Friday, February 4, 2011

every semester i start out so motivated and think i'm going to get serious and things will be more awesome than i can express.
every semester i try to include one class that's not required "for fun." i pick something about which i'll be thrilled to learn and buy the inevitably extremely expensive text book. about three weeks in i find myself wondering about the decision.
this semester i could cry.
i'm worried that i'm essentially buying credits in art history. i've taken art history classes before and i LOVE them. i love looking at slides and discussing the impact society had on the things in which we find beauty. i love hearing what other people think. i get upset about responses, i argue. i'm a pain in the neck. i get defensive. i end up keeping the professor late because i want to keep the conversation going.

instead, and i knew going into it, i'm taking this class online.
i just opened this week's "slide show" and see before me 1:36:37 of part i of the class material. the first six minutes were a black screen with a voice telling the viewer that we'll be looking at the high renaissance, venetian and mannerist work.
my heart, once again sank.
i can't fault anyone but myself.
i want the dialogue though. i've got these headphones on and i'm isolated entirely. the last three minutes have been a blank screen with no talk. the meter is running.



more important: people are sitting next to me. the girl to my left had never heard about spring break and just arrived from europe. she's telling fantastic tales of nudity, debauchery and drinks. i am in the wrong conversation. she was, as one might imagine, horrified.
she went all the way to daytona beach and just wanted coffee. all she could find was: people driving on the beach. boobs.
HILARIOUS.


more time has passed. nothing is new on the slide-show front.
(i recently posted my thoughts on thomas kincade. that's something i used for the class discussion forum for the art history class.)
i need to get more interesting.

it's february. i spent 3 days sick and sleeping and eating pizza. as rotten as it was, it was also awesome.



sometimes people want to tell you that "ring around the rosie" is about the black plague.
plague doctors sure are scary.


but today i heard an alternate version on the song. instead of the standard "ashes, ashes we all fall down!" the lady said "hasha, hasha, we all fall down!"

and i realized something. at first everyone laughed at her, but it made sense:
what if you sing it with "atchoo, atchoo! we all fall down!"
--maybe someone is sneezing because they've just filled their pockets with posies?
if done right, i can nearly knock myself over with a sneeze.

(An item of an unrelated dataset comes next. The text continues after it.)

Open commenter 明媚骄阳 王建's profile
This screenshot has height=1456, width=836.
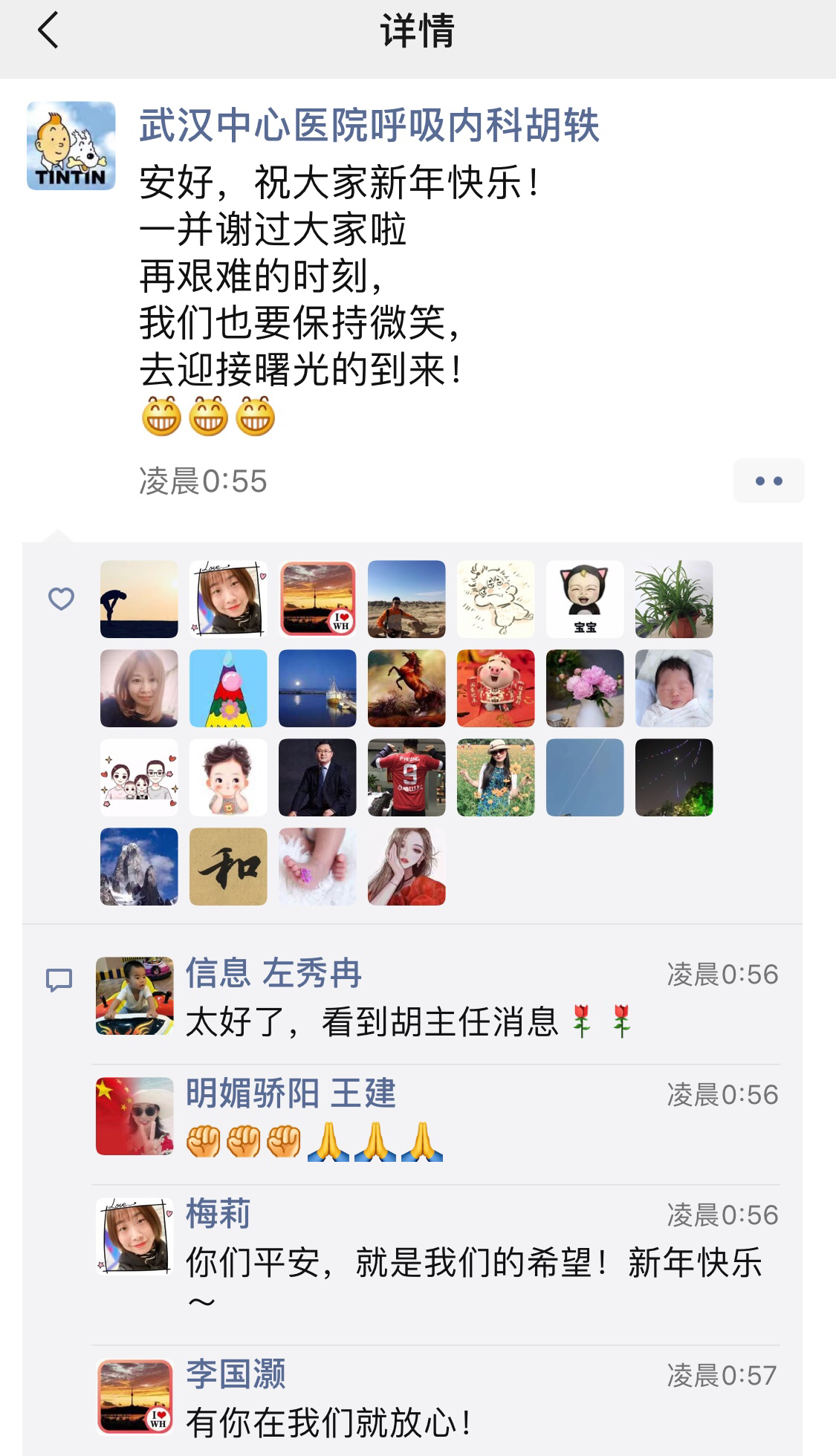[x=291, y=1093]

yes, ladies and gentleman, i've done it.
i've turned a blog about dates and being single into a dullish rambling on art history lectures and my interpretation of baby-poems.


let's also add this:
one of da vinci's illustrations from this weeks lecture is included below, it was his death machine.
i put some notes of my own on it.











oh, let me clarify: i don't think anyone wanted to scare me or threaten me or anything like that. rather, i think they just left them out and i found them and they read a lot of "fantastical tales" or something.



somehow i think i managed to tie this all together.
art history>isolation>being an outsider at spring break>viewing the grotesque>my interpretation of kincade>being sick>the black plague>ring around the rosie> being sick>disturbing/grotesque inventions>isolation>da vinci.